Salzburg verbuchte 3,1 Millionen Nächtigungen

Der Boom im internationalen Städtetourismus hat 2018 auch der Stadt Salzburg Rekordergebnisse beschert. Die Zahl der Nächtigungen stieg um 3,2 Prozent auf 3,14 Millionen an. Dazu kommen eine unbekannte Zahl an Touristen, die über Onlineportale wie Airbnb ihr Quartier gebucht haben, und geschätzte sechs bis sieben Millionen Tagesgäste. Die Stadt will darum verstärkt auf Besucherlenkung setzen.

Noch im Jahr 2003 war die Zahl der Nächtigungen in Salzburg bei rund 1,6 Millionen gelegen. An jedem Tag des Jahres schlafen damit heute um rund 4.000 Personen mehr in der Stadt als vor 15 Jahren, rechnete der städtische Tourismusdirektor Bert Brugger bei einer Pressekonferenz am Donnerstag vor. „Wir kommen allmählich in eine Größenordnung, die wir kritisch hinterfragen müssen“, ergänzte Bürgermeister Harald Preuner (ÖVP). Die Stadt habe daher begonnen, sich Gedanken zu machen, wie man die Touristenströme in Zukunft entzerren könnte. Sorgen bereiten dem Stadtchef dabei vor allem die vielen Tagesgäste - auch wenn es sich bei ihnen gut zur Hälfte um Menschen aus dem Umland handelt, die etwa zum Einkaufen in die Stadt fahren.

Preuner will etwa die Zahl der Reisebusse in der Stadt weiter drosseln. Seit Juni 2018 gibt es eine Registrierungspflicht für Reisebusse. Dabei werden Zeitfenster vergeben, in denen die Buslenker die Gäste aussteigen lassen und wieder aufnehmen können. 27.000 Busse waren das bis Ende Dezember 2018, rund 40.000 dürften es hochgerechnet auf das Jahr werden. „Wir suchen nun nach Möglichkeiten, etwa die Aufenthaltsdauer mitzuberücksichtigen.

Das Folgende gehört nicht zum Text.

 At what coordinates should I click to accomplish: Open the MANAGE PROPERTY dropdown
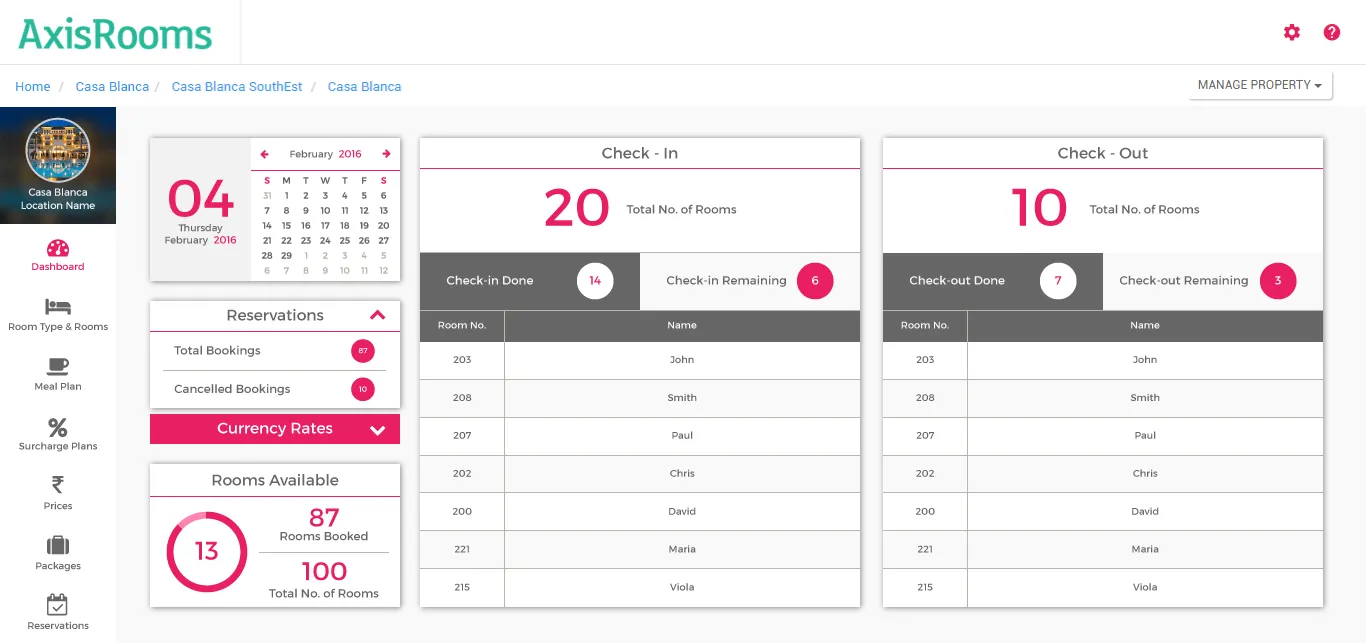click(x=1259, y=85)
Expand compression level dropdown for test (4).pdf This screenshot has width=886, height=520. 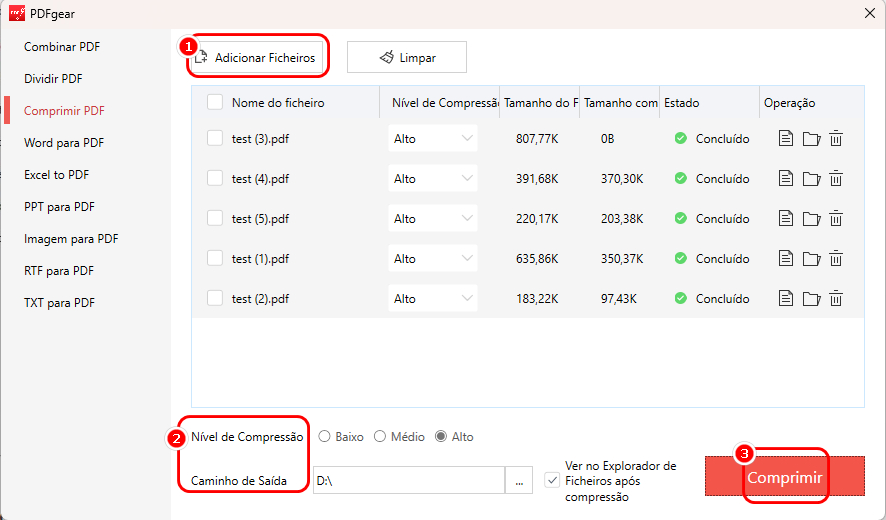(433, 179)
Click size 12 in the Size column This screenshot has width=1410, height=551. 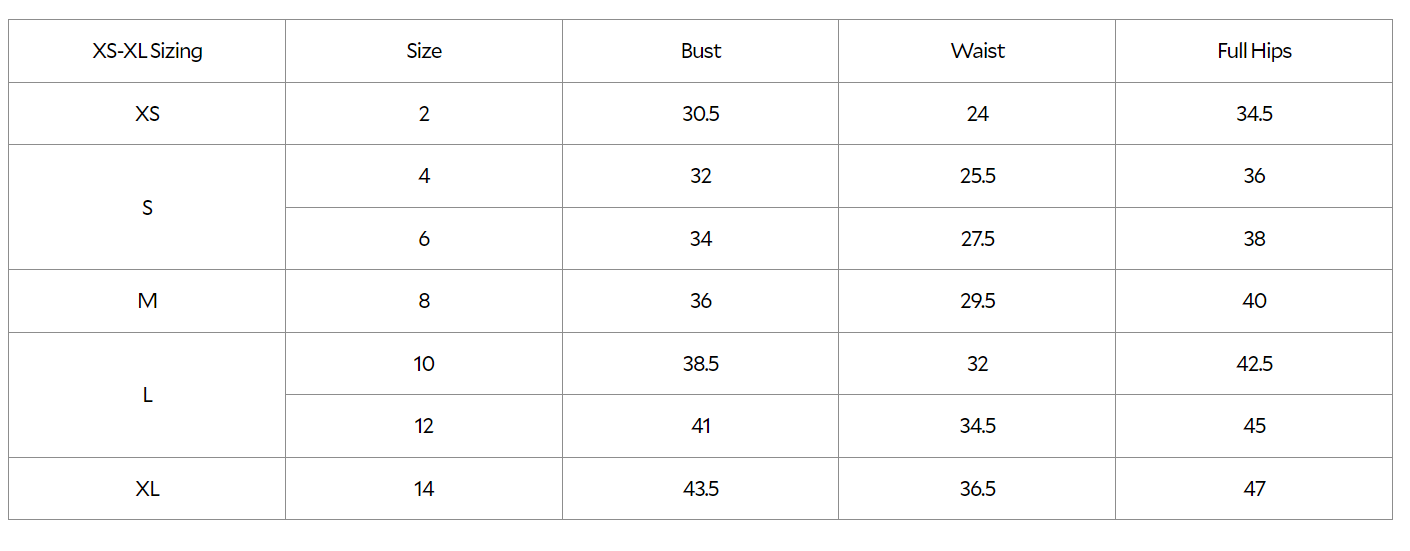(424, 426)
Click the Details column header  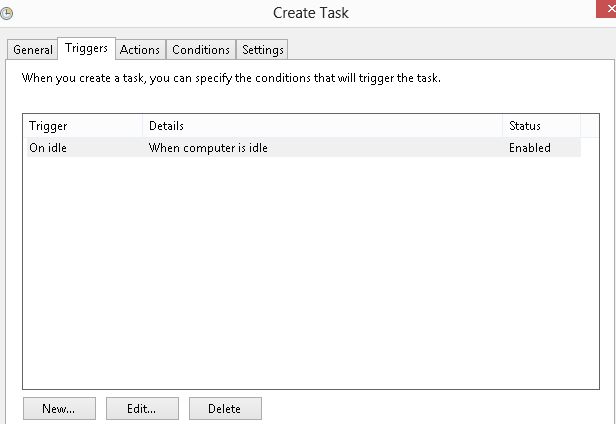point(320,126)
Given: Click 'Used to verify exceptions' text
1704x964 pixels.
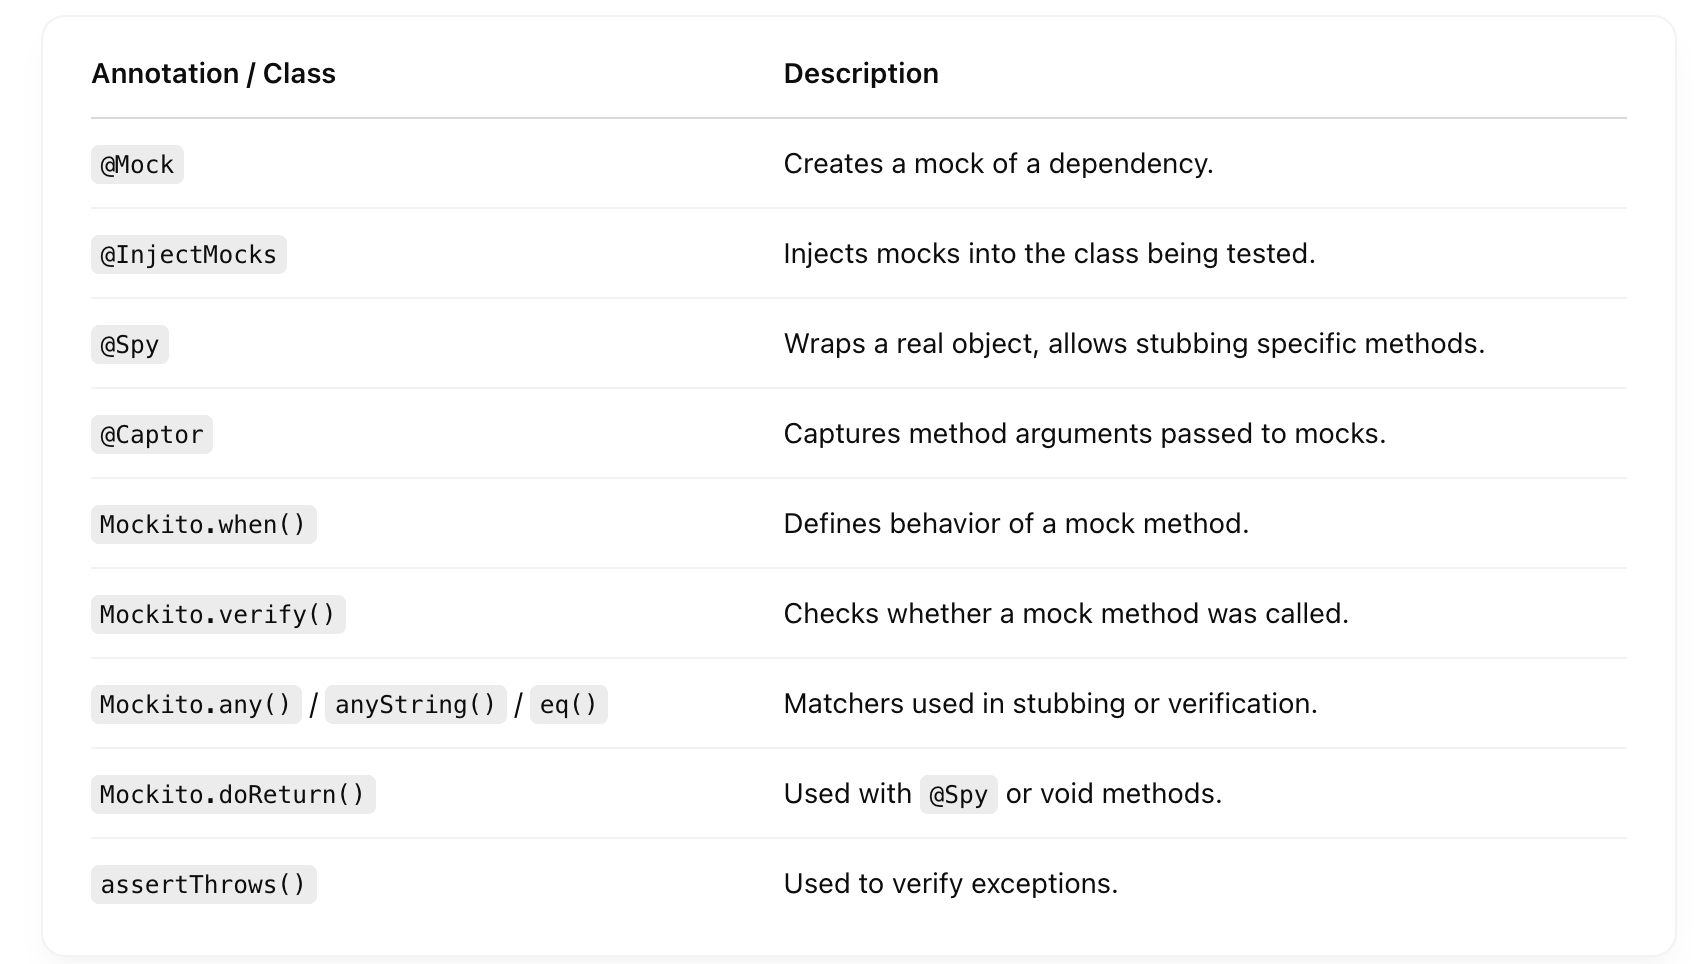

Wer länger bleibt und höhere Wertschöpfung lukriert, soll bei der Anreise bevorzugt werden“, betonte der Stadtchef.

Geplant sei auch, im Juli und im August ein Direkt-Shuttle vom Park & Ride-Parkplatz am Messegelände in die Innenstadt anzubieten, um die Straßen in der Stadt vom Individualverkehr zu entlasten. „Erfahrungen haben gezeigt, dass gerade nicht deutschsprachige Gäste dem Öffentlichen Verkehr eher skeptisch eingestellt sind“, sagte Preuner. Zugleich könnten die Größe geführter Gruppen auf 25 Teilnehmer reduziert werden und neue Themenrouten zur Entzerrung der Besucherströme angeboten werden.

Zusätzlich erhebt der Telekommunikationsanbieter A1 im Auftrag der Stadt die Mobilfunkdaten von Besuchern, die zwischen September 2018 und Jänner 2019 Salzburg besuchen. Aus Bewegungsprofilen und Aufenthaltsdauer sollen - aufgeschlüsselt nach Herkunftsländern - Schlüsse für konkrete Maßnahmen gezogen werden. „Wir wissen, dass Festung, Getreidegasse und die Mozarthäuser nicht links liegen gelassen werden“, sagte Brugger. Aber Attraktionen wie die Untersbergbahn, Stiegl-Brauwelt oder Hellbrunn würden bereits heute die örtliche und zeitliche Steuerung fördern.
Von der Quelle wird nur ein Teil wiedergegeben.